The tutorial assumes that provconvert has been installed and is available in the execution path. (See http://lucmoreau.github.io/ProvToolbox/ for installation instructions.) The tutorial relies on a Makefile and can simply be run by calling:

make do.all

2. Example of Templates

2.1 A Template for Attribution of a Quote

Building on blog post “A little provenance goes a long way”, imagine that we need to systematically provide attribution to quotes. As this is a repetitive tasks, we should consider the PROV-Templates approach to generate provenance.

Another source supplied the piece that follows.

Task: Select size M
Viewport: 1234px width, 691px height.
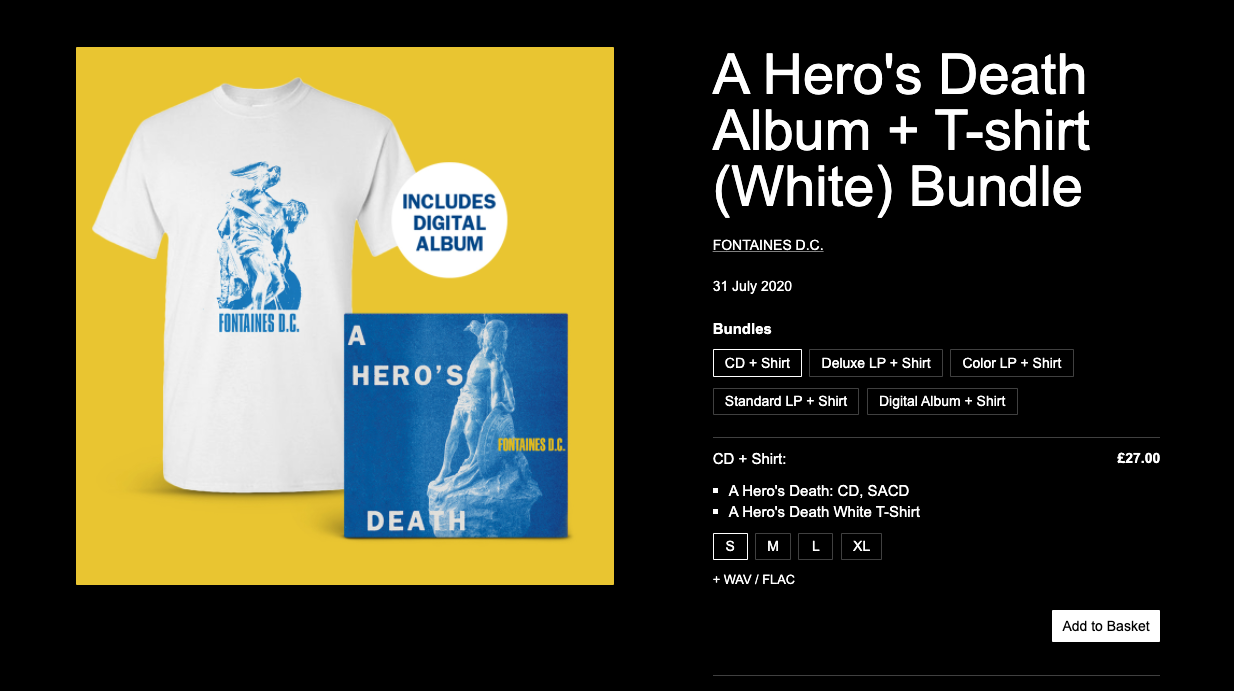Action: pyautogui.click(x=773, y=546)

A provenance template is itself a PROV document in which some variables act as placeholders for values to be filled at expansion time. More precisely, a template is a bundle of PROV assertions: a bundle is the PROV mechanism by which provenance of provenance can be expressed.

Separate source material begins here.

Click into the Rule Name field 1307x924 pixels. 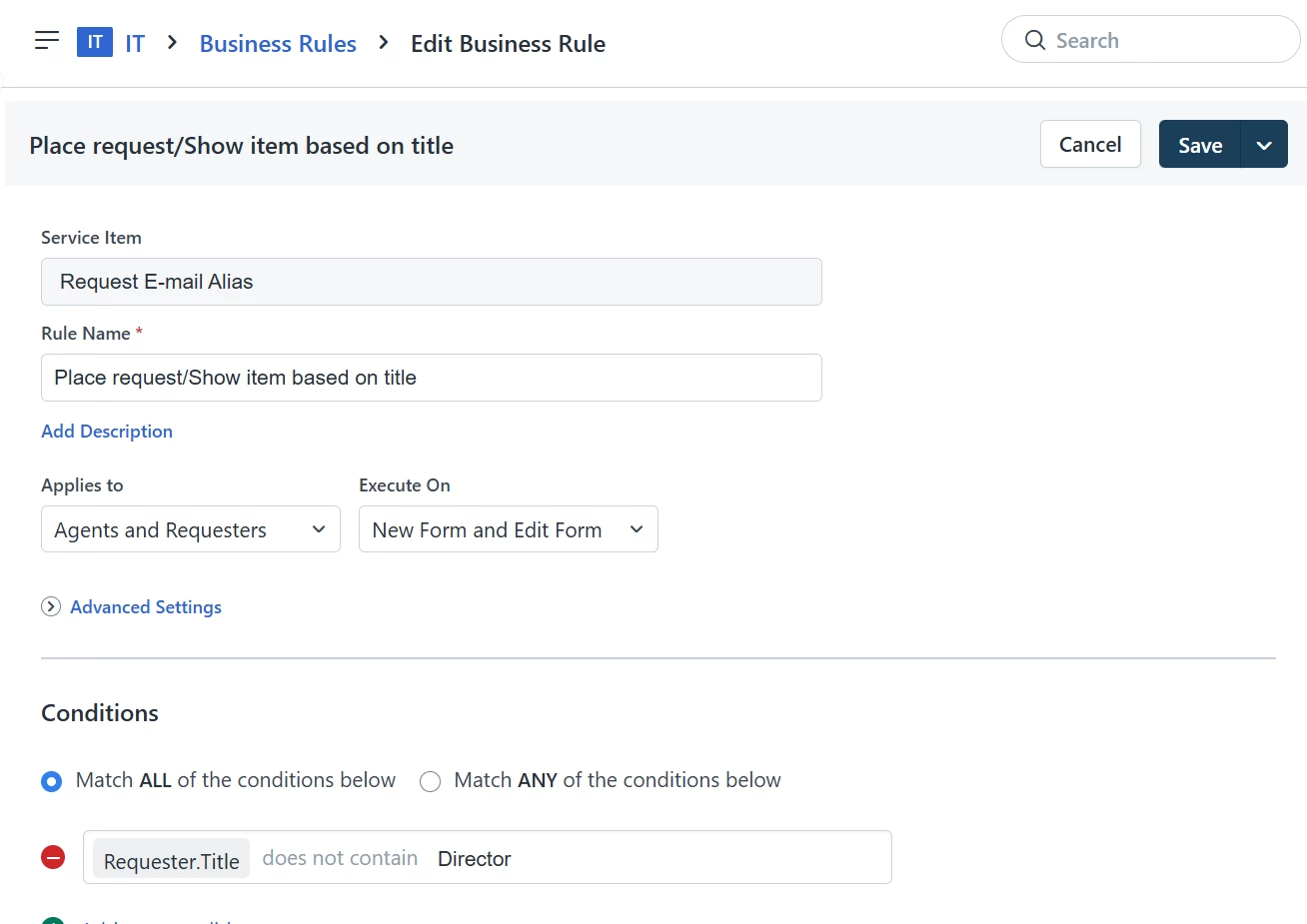pos(431,378)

The figure below contains a graphical illustration of a template for Quote Attribution. It contains the following variables:

  • var:author the identifier of the author (stated to be a prov:Person)
  • var:name the author’s name
  • var:quote the identifier of the quote
  • var:value the quote itself
  • vargen:bundleId the identifier of the bundle to be generated

The quote is attributed to the author agent. The variables var:author, var:namer, var:quote, var:value are qualified names in a namespace reserved for PROV-Template variables, and are conventionally prefixed with the prefix var. There is an expectation that values need to be provided for these variables when instantiating a template. On the other hand, the variable vargen:bundleId, with prefix vargen, can have a value generated automatically at instantiation time.

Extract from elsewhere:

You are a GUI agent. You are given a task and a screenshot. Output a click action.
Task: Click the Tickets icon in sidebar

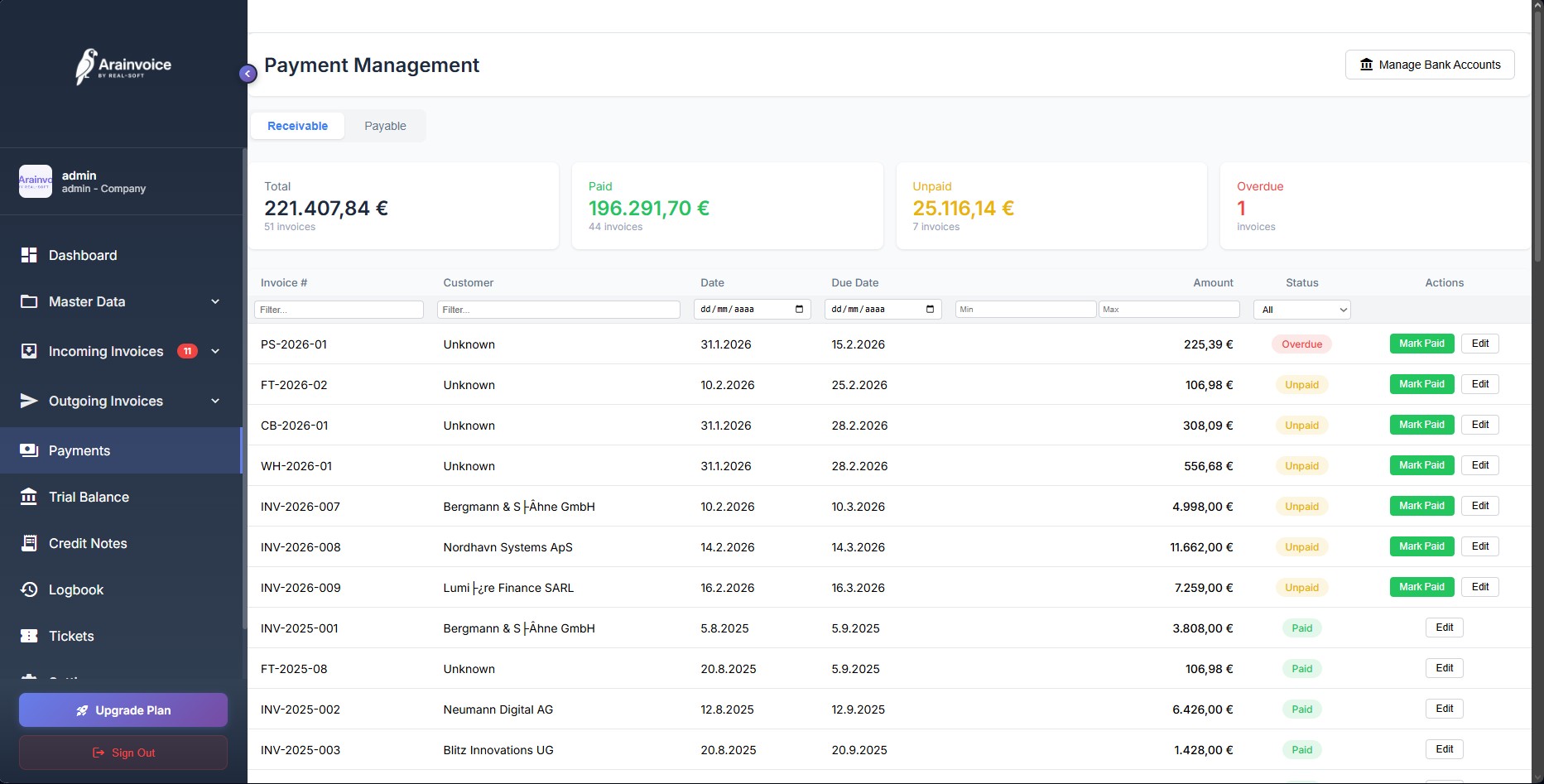coord(29,636)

Quote Attribution Template

Quote Attribution Template

Concretely, in the PROV-N notation, the template is expressed as follows.

document

  prefix var <http://openprovenance.org/var#>
  prefix vargen <http://openprovenance.org/vargen#>
  prefix tmpl <http://openprovenance.org/tmpl#>
  prefix foaf <http://xmlns.com/foaf/0.1/>
  
  bundle vargen:bundleId
    entity(var:quote, [prov:value='var:value'])
    entity(var:author, [prov:type='prov:Person', foaf:name='var:name'])
    wasAttributedTo(var:quote,var:author)
  endBundle

endDocument

2.2 Template Instantiation: A Little Provenance Goes a Long Way

Let’s now look into how we can instantiate the templates. Let us consider the following bindings for the 4 variables author, name, quote and value. An association between a variable and a value is referred to as a binding.

var:author http://orcid.org/0000-0002-3494-120X
var:name “Luc Moreau”
var:quote ex:quote1
var:value “A Little Provenance Goes a Long Way”

If we instantiate the template with these bindings, we obtain the following instantiated document. We note that vargen:bundleId was instantiated with UUID value.

Template Instantiation for "A Little Provenance Goes a Long Way"

Template Instantiation for “A Little Provenance Goes a Long Way”

Expansion of a template with provconvert is straightforward. The parameter -infile must be used to provide the template. The binding file is specified with the -binding parameter. The resulting instantiated template is specified with -outfile.

	
provconvert -infile template1.provn -bindings binding1.ttl -outfile doc1.provn

The input template and its instantiation can be expressed in any of the formats supported by ProvToolbox. We still have to express the set of bindings. We did not want to introduce a new specific format (though we may do it in the future), so, we just decided to use PROV. In particular, the Turtle notation is fairly elegant in this case. Two family of properties are introduced in the tmpl namespace, namely value_i and 2dvalue_i_j, for binding variables in identifier and value positions, respectively.

@prefix prov: <http://www.w3.org/ns/prov#> .
@prefix xsd: <http://www.w3.org/2001/XMLSchema#> .
@prefix tmpl: <http://openprovenance.org/tmpl#> .
@prefix var: <http://openprovenance.org/var#> .
@prefix ex: <http://example.com/#> .

var:author a prov:Entity;
           tmpl:value_0 <http://orcid.org/0000-0002-3494-120X>.
var:name   a prov:Entity;
           tmpl:2dvalue_0_0 "Luc Moreau".
var:quote  a prov:Entity;
           tmpl:value_0 ex:quote1.
var:value  a prov:Entity;
           tmpl:2dvalue_0_0 "A Little Provenance Goes a Long Way".

Details about the syntax of bindings can be found in https://provenance.ecs.soton.ac.uk/prov-template/.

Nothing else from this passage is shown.